I. Streitig ist, ob der angefochtene
Änderungsbescheid rechtmäßig (geworden) ist, weil
ein das Vorjahr betreffender Einspruch zugleich als Antrag nach
§ 172 Abs. 1 Satz 1 Nr. 2 Buchst. a der Abgabenordnung (AO)
auszulegen war oder weil nachträglich die Voraussetzungen des
§ 174 Abs. 4 AO eingetreten sind.
Die Kläger und Revisionskläger
(Kläger) sind zusammen zur Einkommensteuer veranlagte
Eheleute.

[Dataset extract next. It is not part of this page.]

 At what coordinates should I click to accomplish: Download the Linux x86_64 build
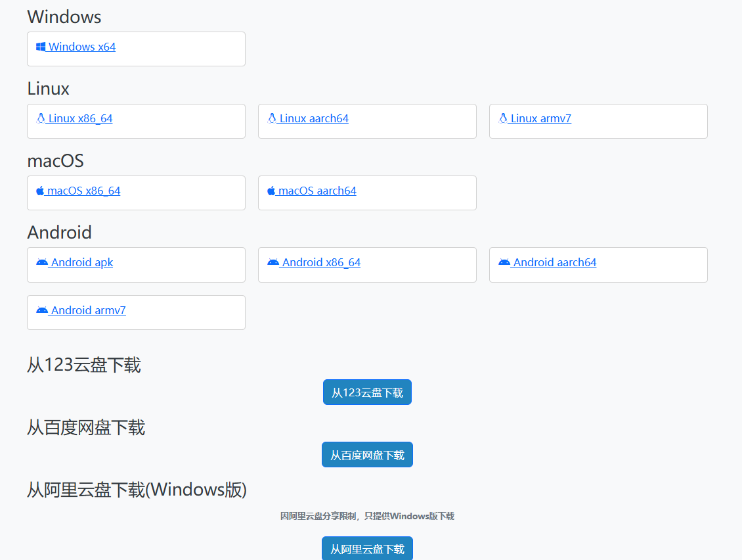[x=80, y=118]
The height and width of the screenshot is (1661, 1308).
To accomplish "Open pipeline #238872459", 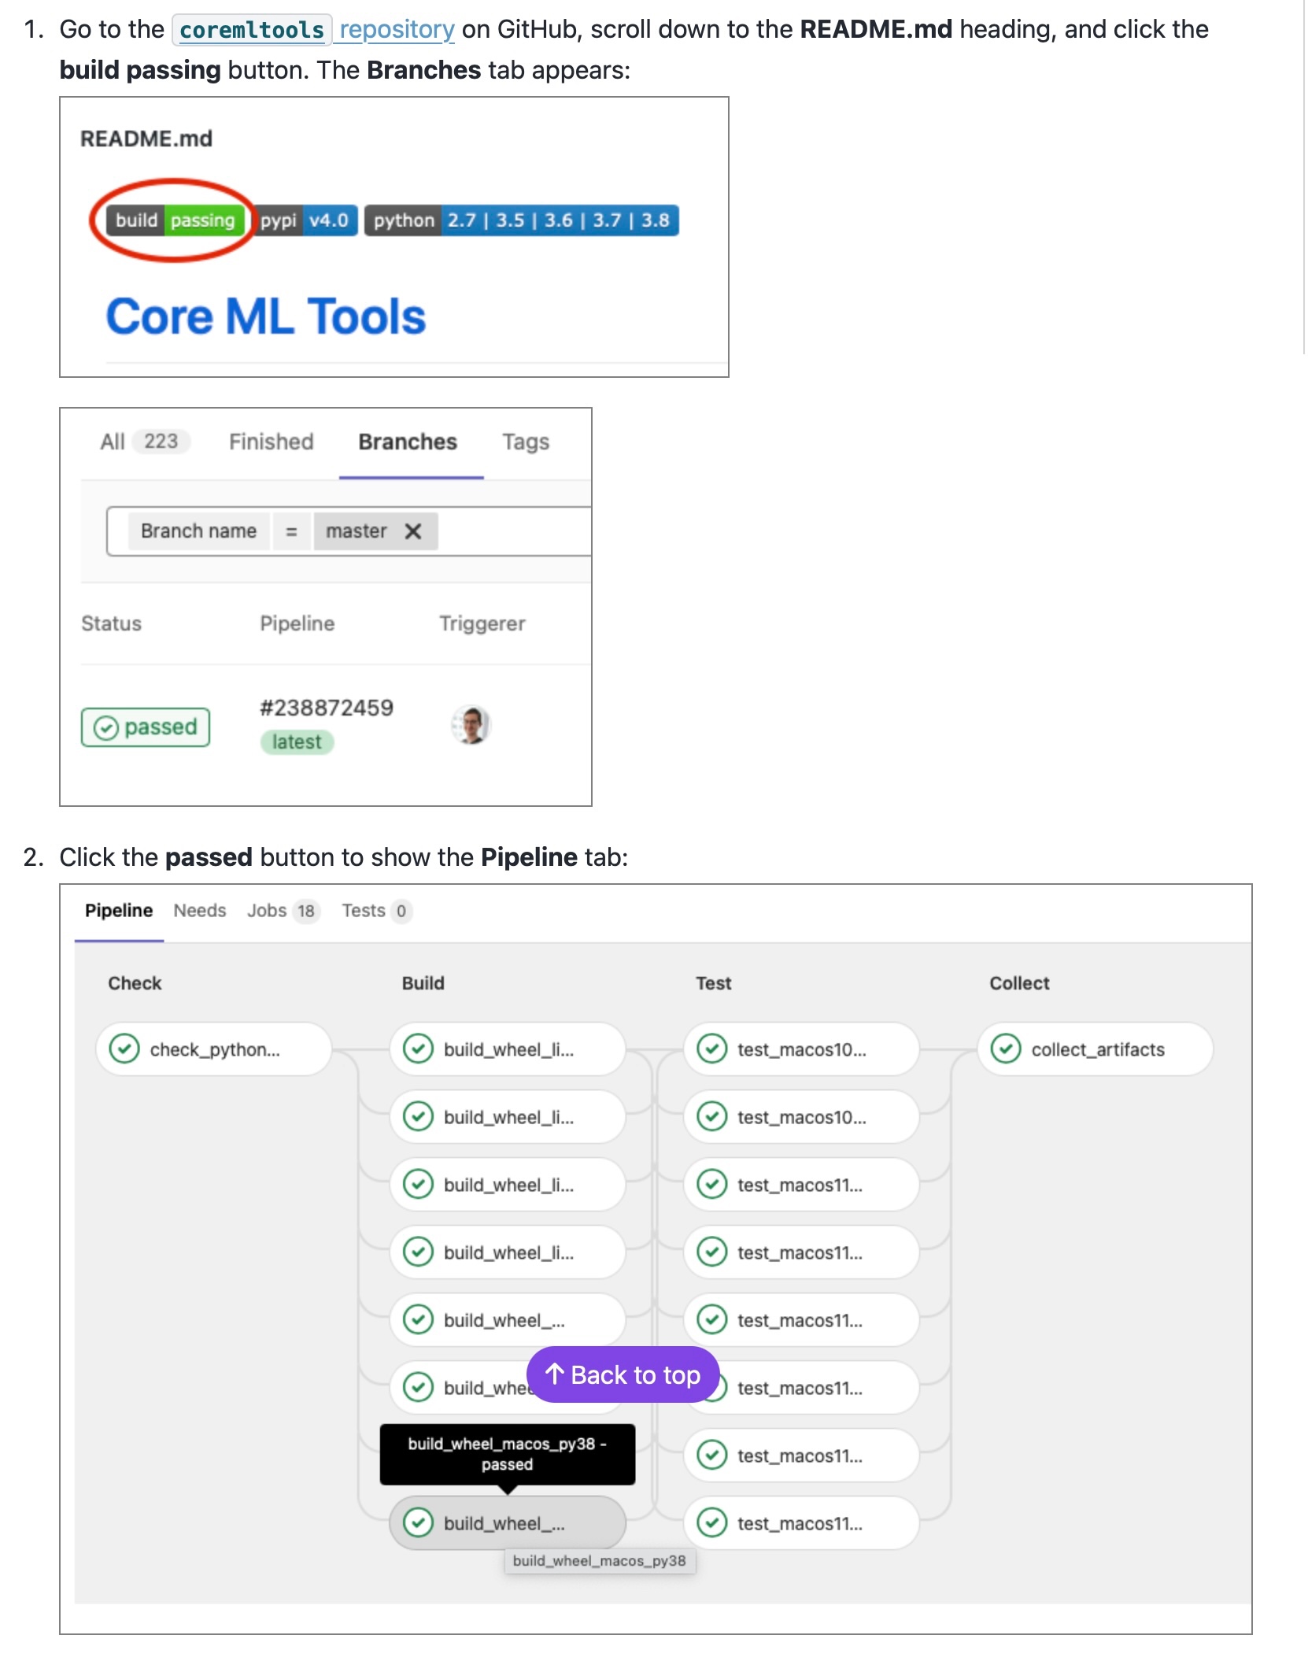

Der Kläger erzielte in den Jahren 1992 und 1993
Einkünfte aus Land- und Forstwirtschaft. Den Betrieb hatten
ihm seine Eltern unter Nießbrauchsvorbehalt übertragen.
Spätestens ab dem Wirtschaftsjahr 1991/92 zahlte der
Kläger die für die nießbrauchsbelasteten
Grundstücke an die Eltern zu zahlende Pacht nicht mehr,
behandelte sie jedoch weiter als Aufwand und wies in entsprechender
Höhe Verbindlichkeiten in der Bilanz aus. Aufgrund einer
Umstrukturierung des landwirtschaftlichen Betriebs zum
Gemüsebaubetrieb bestimmte der Kläger ab 1993
(Streitjahr) das Kalenderjahr zum Wirtschaftsjahr.
Nach einer Betriebsprüfung erkannte
der Beklagte und Revisionsbeklagte (das Finanzamt - FA - ) die
Pacht ab dem Wirtschaftsjahr 1991/92 nicht mehr als Aufwand an.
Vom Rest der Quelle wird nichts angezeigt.